Conventional magnetic resonance imaging (MRI) does not provide adequate contrast to study changes in the brain of patients with PD. Indeed, conventional 1.5 T T1- and T2-weighted sequences do not collect information for the SNpc. Hence, conventional MRI cannot detect structural lesions that cause PD and cannot differentiate PD from characteristic alterations of atypical parkinsonism diseases (APD), such as multiple system atrophy (MSA) and progressive supranuclear palsy (PSP). Conventional MRI neuroimaging is not specifically recommended for routine diagnosis in clinical practice of the difficulty in PD [5].

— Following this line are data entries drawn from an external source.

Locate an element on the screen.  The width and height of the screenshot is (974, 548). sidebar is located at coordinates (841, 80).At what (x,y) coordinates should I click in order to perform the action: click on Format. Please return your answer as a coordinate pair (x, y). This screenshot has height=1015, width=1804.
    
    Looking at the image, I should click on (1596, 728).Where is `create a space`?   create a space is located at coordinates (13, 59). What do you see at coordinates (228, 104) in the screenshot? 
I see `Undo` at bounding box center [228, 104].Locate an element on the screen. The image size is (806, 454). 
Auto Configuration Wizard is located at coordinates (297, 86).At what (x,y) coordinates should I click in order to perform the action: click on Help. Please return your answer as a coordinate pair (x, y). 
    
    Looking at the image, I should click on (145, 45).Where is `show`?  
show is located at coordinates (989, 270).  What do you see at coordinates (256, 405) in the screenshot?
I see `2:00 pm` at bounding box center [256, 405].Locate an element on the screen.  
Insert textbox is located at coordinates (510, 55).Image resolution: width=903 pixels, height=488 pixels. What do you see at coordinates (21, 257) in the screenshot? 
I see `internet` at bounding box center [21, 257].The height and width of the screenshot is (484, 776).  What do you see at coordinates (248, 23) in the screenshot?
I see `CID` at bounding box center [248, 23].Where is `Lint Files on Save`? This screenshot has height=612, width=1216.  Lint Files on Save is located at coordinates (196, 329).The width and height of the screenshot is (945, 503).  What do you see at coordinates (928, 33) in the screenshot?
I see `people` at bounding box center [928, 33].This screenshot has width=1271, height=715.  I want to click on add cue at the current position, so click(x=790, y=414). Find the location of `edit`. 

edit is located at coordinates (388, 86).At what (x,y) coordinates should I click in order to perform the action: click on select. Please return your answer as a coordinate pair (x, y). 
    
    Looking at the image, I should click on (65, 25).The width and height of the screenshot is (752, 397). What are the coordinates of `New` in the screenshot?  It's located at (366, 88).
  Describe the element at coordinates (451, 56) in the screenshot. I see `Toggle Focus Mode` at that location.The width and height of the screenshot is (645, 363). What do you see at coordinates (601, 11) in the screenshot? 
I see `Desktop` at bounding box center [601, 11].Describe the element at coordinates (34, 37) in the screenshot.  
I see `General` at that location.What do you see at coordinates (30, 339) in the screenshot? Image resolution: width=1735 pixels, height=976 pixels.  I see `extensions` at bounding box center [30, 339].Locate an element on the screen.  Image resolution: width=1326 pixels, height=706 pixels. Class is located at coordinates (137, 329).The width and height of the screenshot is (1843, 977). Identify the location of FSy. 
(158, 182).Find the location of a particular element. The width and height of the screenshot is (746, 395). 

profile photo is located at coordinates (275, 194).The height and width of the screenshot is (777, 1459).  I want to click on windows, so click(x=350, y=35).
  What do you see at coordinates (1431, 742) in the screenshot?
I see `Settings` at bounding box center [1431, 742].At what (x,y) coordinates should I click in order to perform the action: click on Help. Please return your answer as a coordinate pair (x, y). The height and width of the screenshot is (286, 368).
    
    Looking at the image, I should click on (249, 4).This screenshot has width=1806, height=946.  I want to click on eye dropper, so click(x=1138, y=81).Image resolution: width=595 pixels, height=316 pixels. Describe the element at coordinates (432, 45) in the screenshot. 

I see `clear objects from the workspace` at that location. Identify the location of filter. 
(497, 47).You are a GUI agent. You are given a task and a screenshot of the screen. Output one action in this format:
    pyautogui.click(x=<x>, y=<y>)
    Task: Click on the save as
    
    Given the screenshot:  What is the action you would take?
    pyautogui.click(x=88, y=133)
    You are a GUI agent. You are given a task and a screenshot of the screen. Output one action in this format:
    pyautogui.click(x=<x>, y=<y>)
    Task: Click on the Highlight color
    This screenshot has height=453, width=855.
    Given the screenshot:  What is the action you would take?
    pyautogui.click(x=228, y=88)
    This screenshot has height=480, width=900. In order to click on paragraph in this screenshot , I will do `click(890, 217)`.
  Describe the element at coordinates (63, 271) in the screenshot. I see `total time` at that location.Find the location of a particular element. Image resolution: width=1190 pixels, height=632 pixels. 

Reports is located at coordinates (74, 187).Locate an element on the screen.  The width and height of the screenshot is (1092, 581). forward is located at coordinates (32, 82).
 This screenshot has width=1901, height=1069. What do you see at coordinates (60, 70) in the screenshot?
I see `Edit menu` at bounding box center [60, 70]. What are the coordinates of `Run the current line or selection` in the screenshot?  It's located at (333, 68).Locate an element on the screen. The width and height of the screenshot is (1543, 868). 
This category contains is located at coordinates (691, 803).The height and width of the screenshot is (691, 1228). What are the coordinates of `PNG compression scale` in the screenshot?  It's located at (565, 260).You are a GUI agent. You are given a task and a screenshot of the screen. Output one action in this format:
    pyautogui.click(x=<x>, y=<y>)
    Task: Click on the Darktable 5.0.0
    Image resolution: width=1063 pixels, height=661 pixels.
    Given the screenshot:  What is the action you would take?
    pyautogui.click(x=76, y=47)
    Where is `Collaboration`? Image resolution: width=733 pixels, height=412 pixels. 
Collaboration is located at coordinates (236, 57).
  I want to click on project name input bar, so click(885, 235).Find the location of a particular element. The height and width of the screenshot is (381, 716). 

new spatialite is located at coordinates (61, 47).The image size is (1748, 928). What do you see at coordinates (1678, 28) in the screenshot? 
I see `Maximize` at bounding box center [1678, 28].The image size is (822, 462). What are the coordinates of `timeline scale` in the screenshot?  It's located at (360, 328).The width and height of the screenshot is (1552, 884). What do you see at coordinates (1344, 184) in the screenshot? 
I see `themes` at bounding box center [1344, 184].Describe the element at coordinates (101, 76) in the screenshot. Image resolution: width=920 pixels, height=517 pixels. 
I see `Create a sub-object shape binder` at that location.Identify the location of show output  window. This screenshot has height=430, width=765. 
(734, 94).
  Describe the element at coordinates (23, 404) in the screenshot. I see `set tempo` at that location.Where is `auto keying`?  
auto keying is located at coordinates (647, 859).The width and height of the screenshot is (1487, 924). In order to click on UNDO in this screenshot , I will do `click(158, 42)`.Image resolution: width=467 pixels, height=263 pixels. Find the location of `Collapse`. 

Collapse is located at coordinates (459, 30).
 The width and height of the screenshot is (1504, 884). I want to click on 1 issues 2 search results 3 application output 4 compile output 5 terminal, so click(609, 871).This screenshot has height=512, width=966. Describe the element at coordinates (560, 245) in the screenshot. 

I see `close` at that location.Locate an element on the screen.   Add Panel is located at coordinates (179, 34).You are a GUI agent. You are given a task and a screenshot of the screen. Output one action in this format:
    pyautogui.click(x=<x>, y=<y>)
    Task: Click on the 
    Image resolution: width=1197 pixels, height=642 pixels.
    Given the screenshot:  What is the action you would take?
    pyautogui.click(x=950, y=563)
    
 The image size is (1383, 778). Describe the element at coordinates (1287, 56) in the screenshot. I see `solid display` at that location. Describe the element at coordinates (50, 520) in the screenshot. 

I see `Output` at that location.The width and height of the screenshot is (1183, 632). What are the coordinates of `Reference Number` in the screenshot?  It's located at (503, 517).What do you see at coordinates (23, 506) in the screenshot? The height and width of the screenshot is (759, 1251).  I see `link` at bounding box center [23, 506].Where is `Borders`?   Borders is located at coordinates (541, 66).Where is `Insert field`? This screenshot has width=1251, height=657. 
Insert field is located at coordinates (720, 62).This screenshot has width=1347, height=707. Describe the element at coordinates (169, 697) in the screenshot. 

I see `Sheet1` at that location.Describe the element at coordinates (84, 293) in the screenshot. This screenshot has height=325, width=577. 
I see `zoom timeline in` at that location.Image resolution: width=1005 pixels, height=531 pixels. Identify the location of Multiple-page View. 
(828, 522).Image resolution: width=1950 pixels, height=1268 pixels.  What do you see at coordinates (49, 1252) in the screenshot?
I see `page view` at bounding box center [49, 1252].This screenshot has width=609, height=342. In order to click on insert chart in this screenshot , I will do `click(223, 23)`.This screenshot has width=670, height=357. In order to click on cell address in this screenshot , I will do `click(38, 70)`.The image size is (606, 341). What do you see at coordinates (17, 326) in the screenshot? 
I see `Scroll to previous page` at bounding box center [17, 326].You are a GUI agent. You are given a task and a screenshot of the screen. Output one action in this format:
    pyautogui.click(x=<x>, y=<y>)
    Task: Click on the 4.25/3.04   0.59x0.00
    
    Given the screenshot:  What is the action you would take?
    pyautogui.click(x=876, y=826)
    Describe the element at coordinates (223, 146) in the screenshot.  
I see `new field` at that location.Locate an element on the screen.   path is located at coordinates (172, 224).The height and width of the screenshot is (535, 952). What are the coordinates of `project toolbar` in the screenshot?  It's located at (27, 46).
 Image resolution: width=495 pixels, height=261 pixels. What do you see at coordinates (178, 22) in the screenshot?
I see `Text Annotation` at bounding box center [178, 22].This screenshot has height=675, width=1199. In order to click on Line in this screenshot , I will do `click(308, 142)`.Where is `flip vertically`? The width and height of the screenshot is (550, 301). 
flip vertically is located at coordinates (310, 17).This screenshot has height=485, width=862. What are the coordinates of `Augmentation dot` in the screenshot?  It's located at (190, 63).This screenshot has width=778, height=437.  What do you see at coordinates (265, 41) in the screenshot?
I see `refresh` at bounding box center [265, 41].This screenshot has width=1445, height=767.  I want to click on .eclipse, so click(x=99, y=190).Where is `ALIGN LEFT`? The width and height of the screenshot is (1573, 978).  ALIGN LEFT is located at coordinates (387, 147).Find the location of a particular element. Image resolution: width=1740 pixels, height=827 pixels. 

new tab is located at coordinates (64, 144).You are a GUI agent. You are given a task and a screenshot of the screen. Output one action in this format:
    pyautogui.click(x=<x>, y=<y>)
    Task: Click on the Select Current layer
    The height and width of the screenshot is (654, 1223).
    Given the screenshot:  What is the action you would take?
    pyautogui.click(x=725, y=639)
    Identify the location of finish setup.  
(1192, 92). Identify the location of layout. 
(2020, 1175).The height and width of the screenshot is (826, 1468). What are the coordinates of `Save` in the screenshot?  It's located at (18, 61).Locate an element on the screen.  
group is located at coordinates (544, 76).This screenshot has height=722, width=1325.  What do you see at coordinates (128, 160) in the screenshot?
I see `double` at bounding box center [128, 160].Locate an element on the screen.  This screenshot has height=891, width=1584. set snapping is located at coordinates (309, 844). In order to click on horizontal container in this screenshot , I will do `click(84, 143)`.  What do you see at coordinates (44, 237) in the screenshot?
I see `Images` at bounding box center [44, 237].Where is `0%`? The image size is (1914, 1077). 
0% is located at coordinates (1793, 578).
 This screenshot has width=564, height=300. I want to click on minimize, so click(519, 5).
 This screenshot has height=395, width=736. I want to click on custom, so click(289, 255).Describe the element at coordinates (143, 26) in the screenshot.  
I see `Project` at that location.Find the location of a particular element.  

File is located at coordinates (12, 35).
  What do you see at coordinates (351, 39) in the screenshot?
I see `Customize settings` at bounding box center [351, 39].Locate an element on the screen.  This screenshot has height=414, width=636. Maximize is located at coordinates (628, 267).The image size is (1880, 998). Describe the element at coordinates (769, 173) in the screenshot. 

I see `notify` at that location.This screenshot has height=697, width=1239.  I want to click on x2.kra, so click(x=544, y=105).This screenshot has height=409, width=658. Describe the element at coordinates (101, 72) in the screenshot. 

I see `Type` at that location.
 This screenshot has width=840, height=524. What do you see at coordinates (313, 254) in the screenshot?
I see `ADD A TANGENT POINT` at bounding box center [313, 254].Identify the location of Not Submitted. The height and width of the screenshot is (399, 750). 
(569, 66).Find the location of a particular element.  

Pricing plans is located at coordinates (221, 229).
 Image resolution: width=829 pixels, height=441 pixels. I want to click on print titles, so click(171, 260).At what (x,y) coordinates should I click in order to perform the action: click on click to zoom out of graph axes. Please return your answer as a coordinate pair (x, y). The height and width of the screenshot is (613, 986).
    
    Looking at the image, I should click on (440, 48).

Diffusion MRI is an evolution of conventional MRI and has the potential to differentiate between PD and APD. This ability includes identifying the principal changes in the SN and the lower part of the putamen/caudate complex, the location of most nigrostriatal dopaminergic neurons. Changes in these areas in patients with PD could provide valuable information to aid in the diagnosis and assess disease progression. Diffusion MRI involves two techniques: (1) diffusion-weighted imaging (DWI) shows the change in a particular water molecule diffusing from one location to another over a given period of time estimated by the apparent diffusion coefficient (ADC). (2) Diffusion tensor imaging (DTI) is a useful method to measure the directionality of water inside living systems, which is estimated by fractional anisotropy (FA). The fundamental aims of the use of diffusion MRI in PD are: (1) to contribute to the differential clinical diagnosis between PD and APD; (2) to determine biomarkers of disease progression and, therefore, to demonstrate the usefulness of potential therapies that delay or improve disease progression; (3) to allow presymptomatic diagnosis in people with PD; and (4) to identify in advance the motor and non-motor complications.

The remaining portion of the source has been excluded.